Il ne faut pas se tromper. Il y a comme bien souvent dans ces circonstances, un jeu qui s’adresse aux opinions publiques intérieures mais aussi aux opinions publiques extérieures, et dans ce cas précis ce jeu agit comme un camouflage, une sorte d’écran de fumée, qui fausse les ressentis. Sur le fond, des liens solides existent. Il n’y a jamais eu autant d’accords économiques, d’échanges d’étudiants, et de touristes entre la Chine et le Japon.  Jamais. Les deux pays ont noué des relations diplomatiques et économiques fortes, un peu sur le principe amis-ennemis, un peu comme les relations sino-américaines qui se situent différemment sur un plan beaucoup plus mondial, et sur un plan culturel où la proximité entre le Japon et la Chine est quand même beaucoup plus forte qu’entre ces deux pays et l’Amérique.

La Chine approvisionne Wall-Mart, jusqu’à  contribuer à hauteur 10% dans son chiffre d’affaire, et elle est le premier pays à détenir des bons du Trésor américain, devant le Japon d’ailleurs, ce qui renforce de fait le binôme sino-japonais, il est indéniable que les Etats-Unis dépendent de la Chine, mais la Chine dépend aussi des Etats-Unis.

Comment le conflit sur ces îles risque de se décanter ?

C’est un jeu entre les pays. Deux pas en avant, un pas en arrière. Des tests, des négociations gelées, puis reprises. En réalité, il faut analyser si, sur le plan intérieur la Chine a intérêt à mettre le feu ou pas. Si elle y voit un intérêt, un nouveau soutien de l’opinion publique  par exemple, elle n’hésitera pas à le faire. 

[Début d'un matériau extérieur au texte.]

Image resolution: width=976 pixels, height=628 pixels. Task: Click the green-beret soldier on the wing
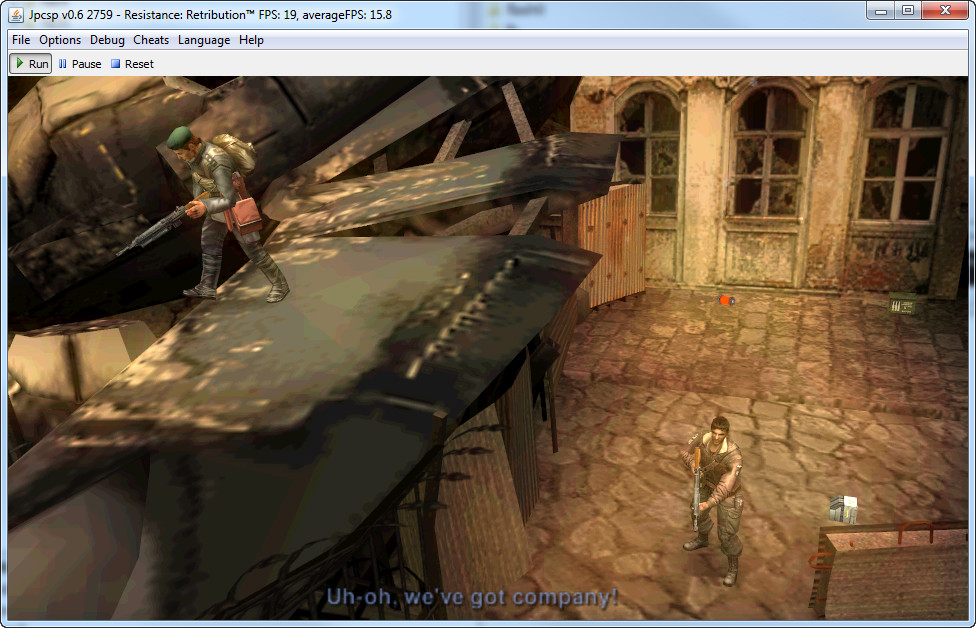(x=220, y=210)
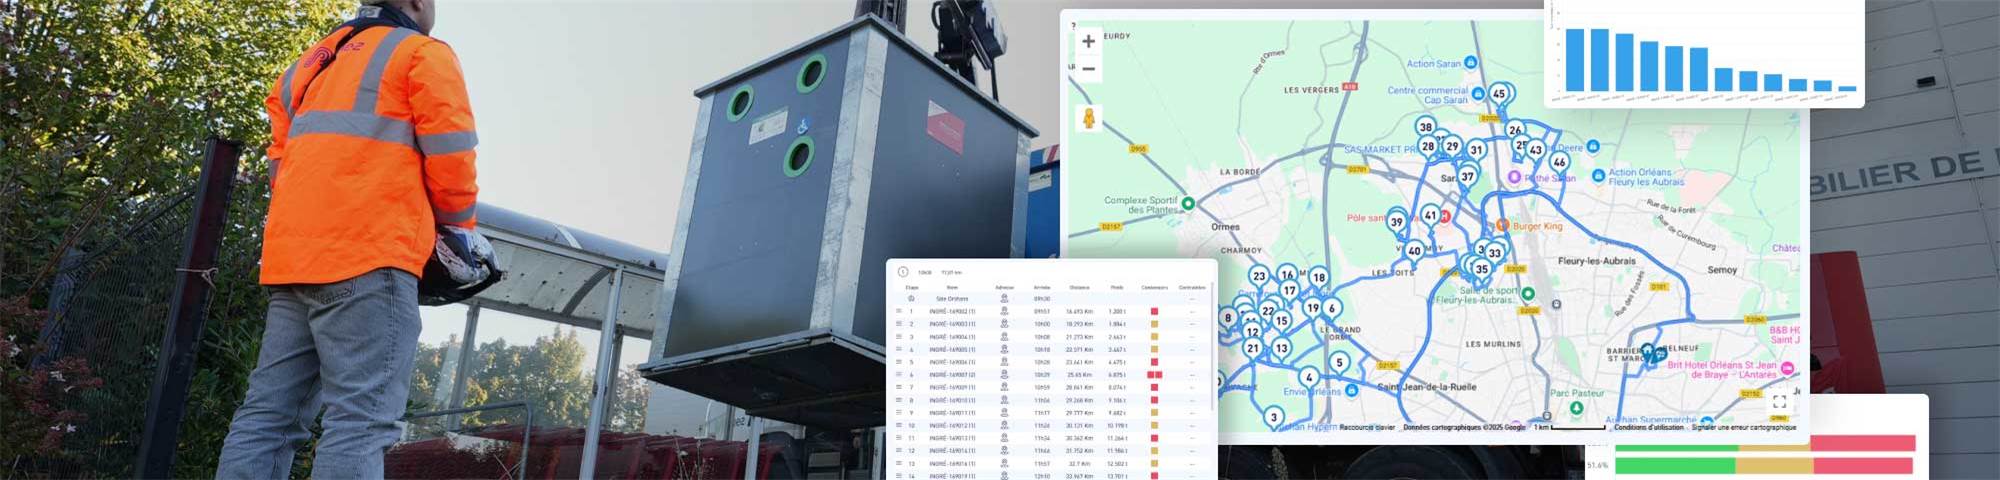2000x480 pixels.
Task: Click the clock icon above the table
Action: point(902,272)
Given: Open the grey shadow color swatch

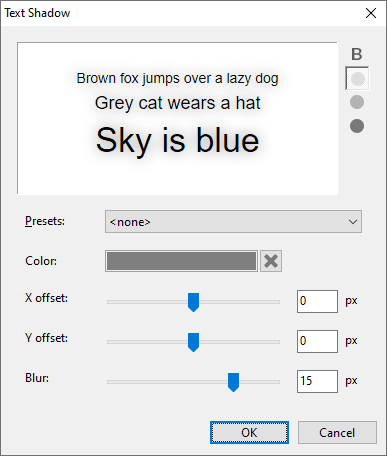Looking at the screenshot, I should [x=181, y=261].
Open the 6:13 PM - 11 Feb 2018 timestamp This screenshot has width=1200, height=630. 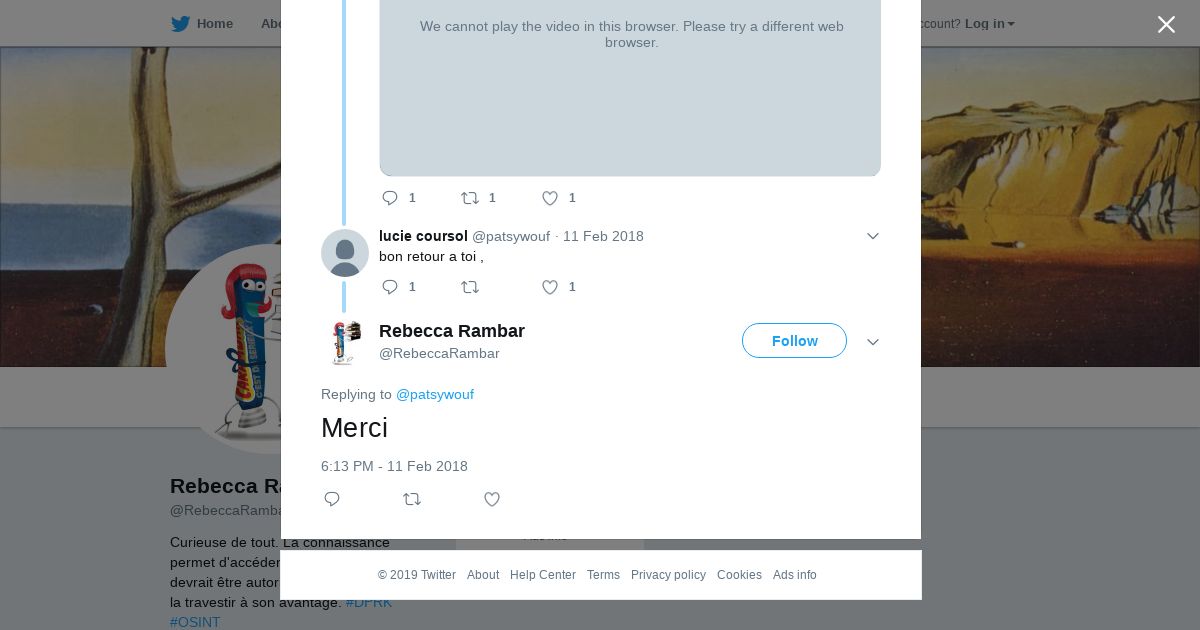394,466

En plus, c’est très facile pour les Chinois en raison du mauvais souvenir laissé par l’occupation japonaise, ancrée dans la population et transmis chez les plus jeunes générations.  On sait bien qu’un gouvernement, quand il est dans la difficulté intérieure, cherche toujours un dérivatif à l’extérieur, fusse au prix d’une guerre. Mais le Japon n’est pas la Libye, et nous n’en sommes pas là.